My mother attended school only through the eighth grade. I’m not sure whether any of her older siblings graduated from high school, either, but I believe that most or all of her younger siblings did graduate. They must have attended Bomarton High School, as it would have been the closest high school to their farm at the time, and there are pictures of my Uncle Pete wearing what looks like a school sweater with a big letter “B” on it. One of the high school teachers was my Aunt Johnny, who later married my Uncle Pete.
The top picture shows my Aunt Johnny (second from left in the front row) with some of her students; one of them is my Aunt Lil (far left in the front row). The next two pictures are of my Aunt Rene in her cap and gown. The bottom picture [privately held by Vernetta M.] shows what is left of the Bomarton High School building.
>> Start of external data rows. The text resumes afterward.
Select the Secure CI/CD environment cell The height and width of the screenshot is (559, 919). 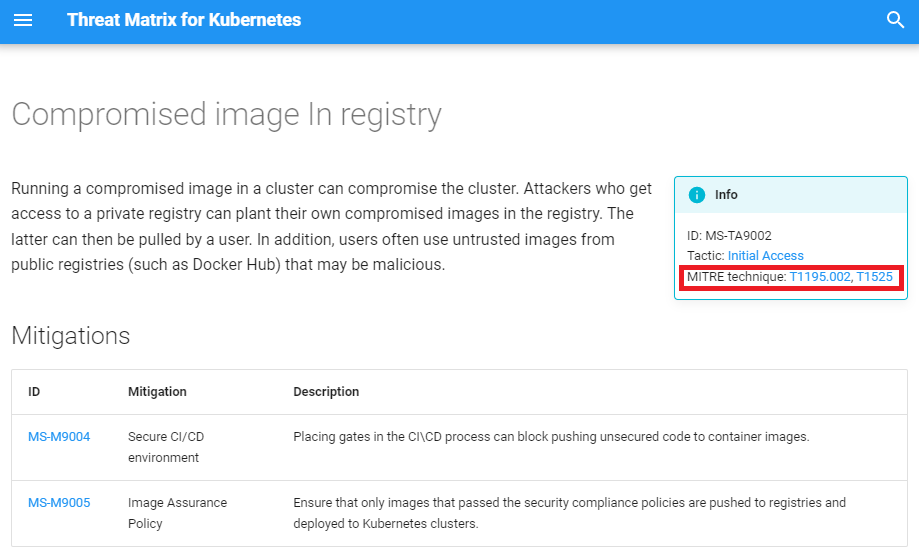[166, 447]
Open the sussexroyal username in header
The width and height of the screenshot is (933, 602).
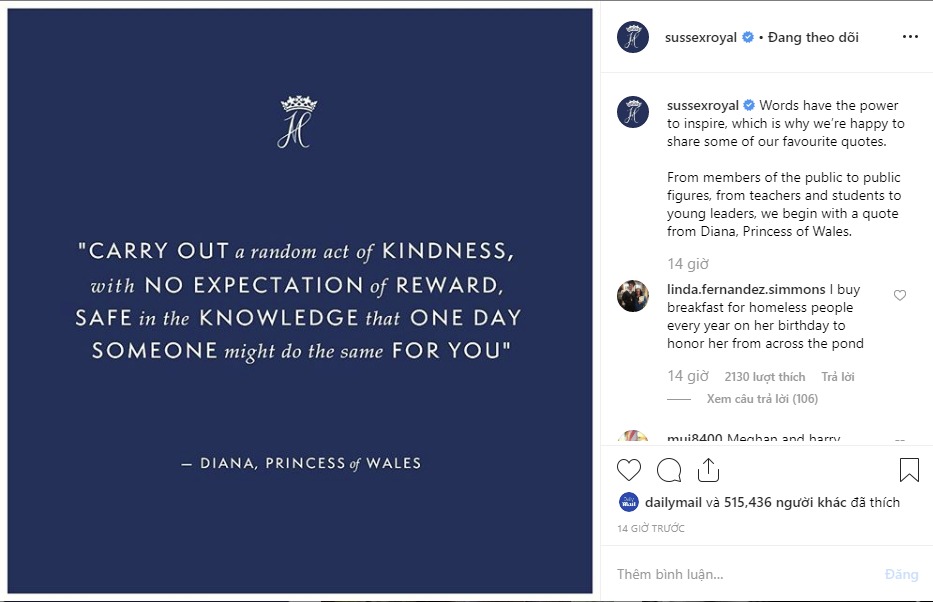(701, 38)
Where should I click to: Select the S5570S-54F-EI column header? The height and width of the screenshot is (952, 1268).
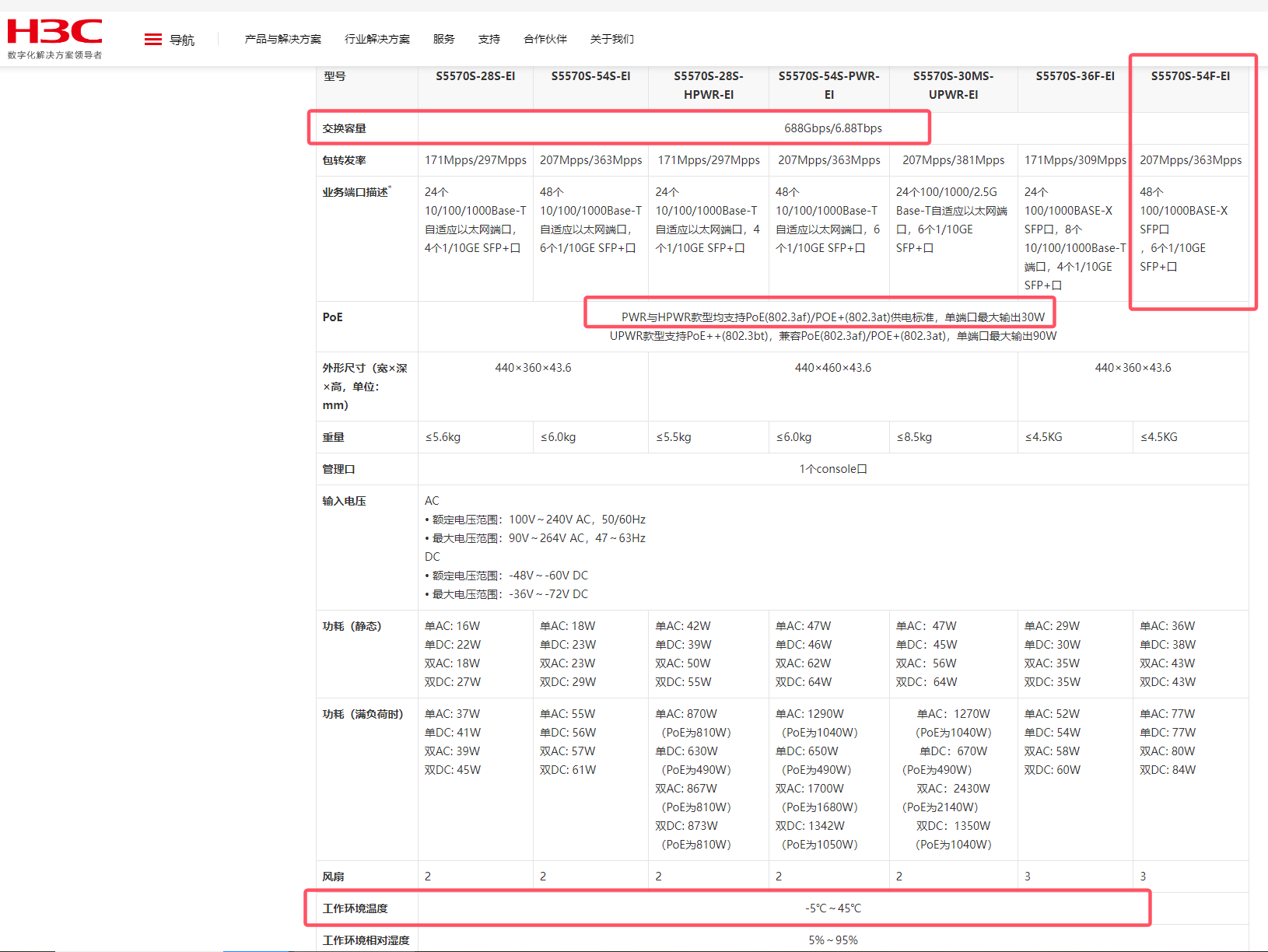(1190, 76)
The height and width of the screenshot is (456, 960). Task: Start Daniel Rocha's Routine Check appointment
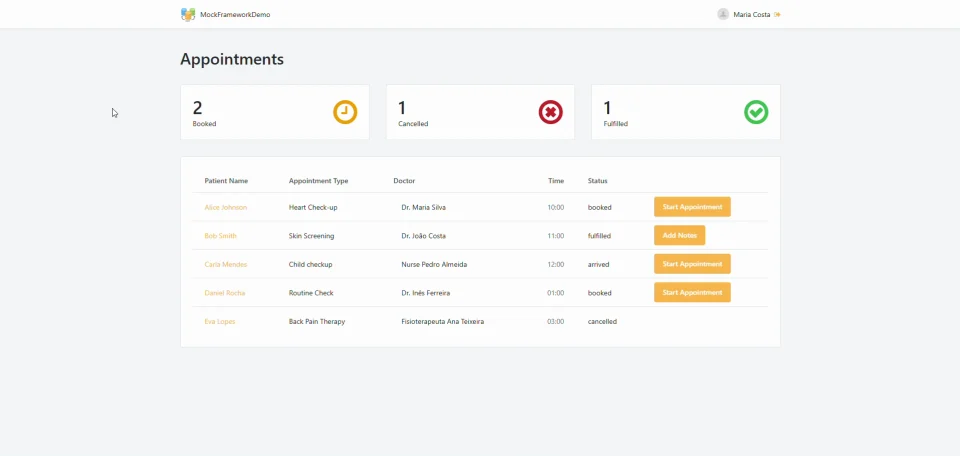(692, 292)
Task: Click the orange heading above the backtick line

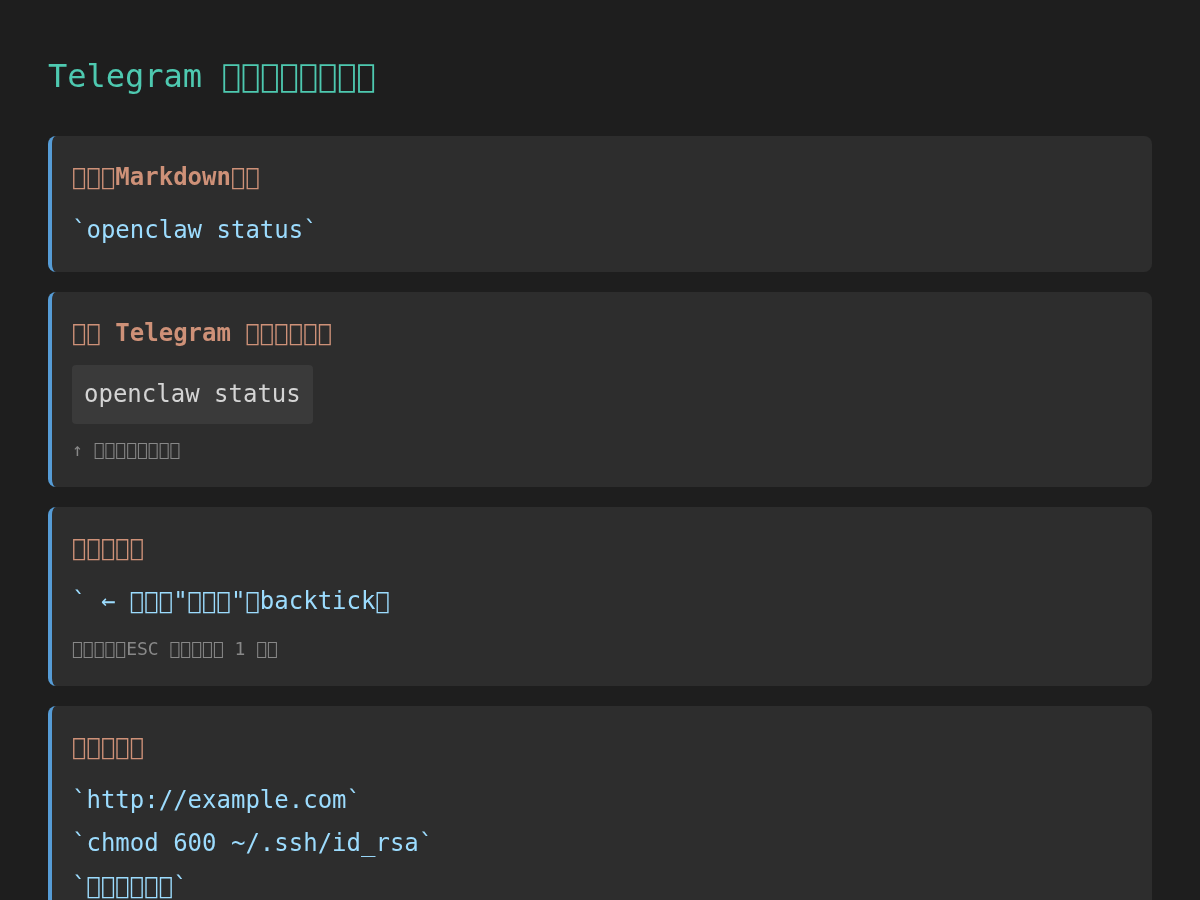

The following is an excerpt from an article on the Bomarton School System from Salt Pork to Sirloin: The History of Baylor County from 1878 to 1930 (Seymour, Texas: Baylor County Historical Society, 1972, pp. 182-183):
“In 1926 Bomarton had a lady superintendent, Mrs. Ware, who advocated,practiced, and defended the wearing of “nicker trousers” by her Biology students because “this progressive age demanded it, and it was more virtuous to wear trousers than the fashionable dresses of today in the biology research work.” J. Ney Thomas, a board member, led the opposition by stating that “Mrs. Ware was setting the wrong example before the High School girls,” and “Wearing of men’s apparel by women is an abomination in the sight of God” (Deuteronomy, Bible). The vote for and against the wearing of trousers was a tie and W. F. Truman, president of the school board, broke the tie by siding with the ladies!
“For many years, Bomarton was one of only three high schools in the County, and at one time had 242 pupils, but in 1950 it succumbed to better educational facilities by consolidating with Seymour Rural High School, although there was a grade school in the community until 1955 that was a part of the Seymour school system.”